_Your objective:_
Answer these questions using the news report on the Cinar fraud case.
1. What prison term was Ronald Weinberg given?
2. On how many charges was John Xanthoudakis convicted?
3. Which two children's shows does the report say Cinar created?

_Document excerpt:_
%%
The co-founder of the Cinar animation company was given a nine-year prison term Wednesday for his role in a $120-million fraud case. With time already served, Ronald Weinberg still has eight years and 11 months left in the sentence.
Crown prosecutor Matthew Ferguson was seeking the maximum penalty of 10 years, while Weinberg’s lawyer had told the judge she thought a more appropriate sentence would be five years.
Weinberg’s two co-accused, John Xanthoudakis and Lino Matteo, were sentenced to eight years later in the day.
A jury reached guilty verdicts against Weinberg and the two former financial advisers earlier this month following a trial that began in May 2024.
The three men were charged with transferring funds from Cinar to the Bahamas between 1998 and 2024.
Weinberg was found guilty of nine of the 16 charges against him, including fraud and using false documents and false prospectus.
Matteo, who was president of the Mount Real investment firm, was aquitted on two charges but convicted of nine others, including fraud, using false documents and forgery.
Xanthoudakis, the former head of Norshield Financial Group Inc., was convicted on 17 charges.
The men were arrested in 2024 following a lengthy provincial police probe that alleged the men orchestrated elaborate and large-scale fraud using money from Montreal-based Cinar.
A fourth accused, ex-Cinar senior executive Hasanain Panju, previously pleaded guilty and was sentenced to four years in prison. He testified for the Crown at the trial.
Cinar created popular children’s shows such as “Arthur” and “Caillou.”
Weinberg co-founded the company with his wife, Micheline Charest, who died in 2024 after a lack of oxygen to the brain following six hours of facial and breast surgery at a Montreal clinic.
%%
_Record excerpts:_
%%
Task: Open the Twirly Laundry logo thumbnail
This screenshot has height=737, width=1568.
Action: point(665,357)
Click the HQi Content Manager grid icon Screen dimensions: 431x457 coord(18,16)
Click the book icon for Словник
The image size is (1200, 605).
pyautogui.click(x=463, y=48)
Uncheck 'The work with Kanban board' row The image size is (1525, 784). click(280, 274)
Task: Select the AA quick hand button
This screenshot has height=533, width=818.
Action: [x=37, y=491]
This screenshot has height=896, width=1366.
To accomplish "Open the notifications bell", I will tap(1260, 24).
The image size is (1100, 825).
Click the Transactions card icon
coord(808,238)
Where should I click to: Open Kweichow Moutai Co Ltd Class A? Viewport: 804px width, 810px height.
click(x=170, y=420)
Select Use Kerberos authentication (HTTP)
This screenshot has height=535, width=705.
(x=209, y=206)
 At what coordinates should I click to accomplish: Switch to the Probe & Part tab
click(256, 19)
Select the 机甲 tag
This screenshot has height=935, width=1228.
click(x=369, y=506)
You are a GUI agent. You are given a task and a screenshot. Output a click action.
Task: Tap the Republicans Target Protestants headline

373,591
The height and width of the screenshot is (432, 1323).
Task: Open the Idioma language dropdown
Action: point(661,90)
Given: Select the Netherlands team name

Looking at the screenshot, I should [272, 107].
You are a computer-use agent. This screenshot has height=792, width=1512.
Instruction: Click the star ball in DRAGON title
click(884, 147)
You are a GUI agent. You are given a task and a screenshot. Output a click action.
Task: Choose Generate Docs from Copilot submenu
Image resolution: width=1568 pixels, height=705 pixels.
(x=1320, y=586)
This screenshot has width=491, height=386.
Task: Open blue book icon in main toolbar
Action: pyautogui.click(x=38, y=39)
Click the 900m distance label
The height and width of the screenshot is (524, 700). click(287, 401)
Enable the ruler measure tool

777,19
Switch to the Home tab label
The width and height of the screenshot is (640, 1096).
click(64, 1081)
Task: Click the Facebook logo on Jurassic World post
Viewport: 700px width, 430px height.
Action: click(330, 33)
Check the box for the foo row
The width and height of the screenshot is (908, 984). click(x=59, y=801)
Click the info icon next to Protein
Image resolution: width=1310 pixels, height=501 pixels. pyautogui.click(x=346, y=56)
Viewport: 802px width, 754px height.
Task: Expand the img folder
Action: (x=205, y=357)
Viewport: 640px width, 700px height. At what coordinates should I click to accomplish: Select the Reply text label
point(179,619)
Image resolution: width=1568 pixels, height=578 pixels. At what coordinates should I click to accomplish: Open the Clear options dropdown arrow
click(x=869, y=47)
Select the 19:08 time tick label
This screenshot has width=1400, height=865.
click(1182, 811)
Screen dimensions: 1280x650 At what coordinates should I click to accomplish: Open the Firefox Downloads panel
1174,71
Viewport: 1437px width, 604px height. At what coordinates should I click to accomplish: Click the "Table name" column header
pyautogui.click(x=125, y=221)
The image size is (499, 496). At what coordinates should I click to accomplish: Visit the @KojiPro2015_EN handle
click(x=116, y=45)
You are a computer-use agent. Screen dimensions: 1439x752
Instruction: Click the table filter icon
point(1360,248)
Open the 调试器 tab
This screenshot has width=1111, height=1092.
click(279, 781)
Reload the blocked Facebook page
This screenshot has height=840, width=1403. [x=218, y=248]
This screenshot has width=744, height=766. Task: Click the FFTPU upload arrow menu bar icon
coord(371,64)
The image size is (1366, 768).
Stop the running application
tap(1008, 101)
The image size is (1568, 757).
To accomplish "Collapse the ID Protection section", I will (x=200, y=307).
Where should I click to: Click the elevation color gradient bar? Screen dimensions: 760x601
%%
_Expected answer:_
1. A nine-year prison term.
2. 17 charges.
3. "Arthur" and "Caillou."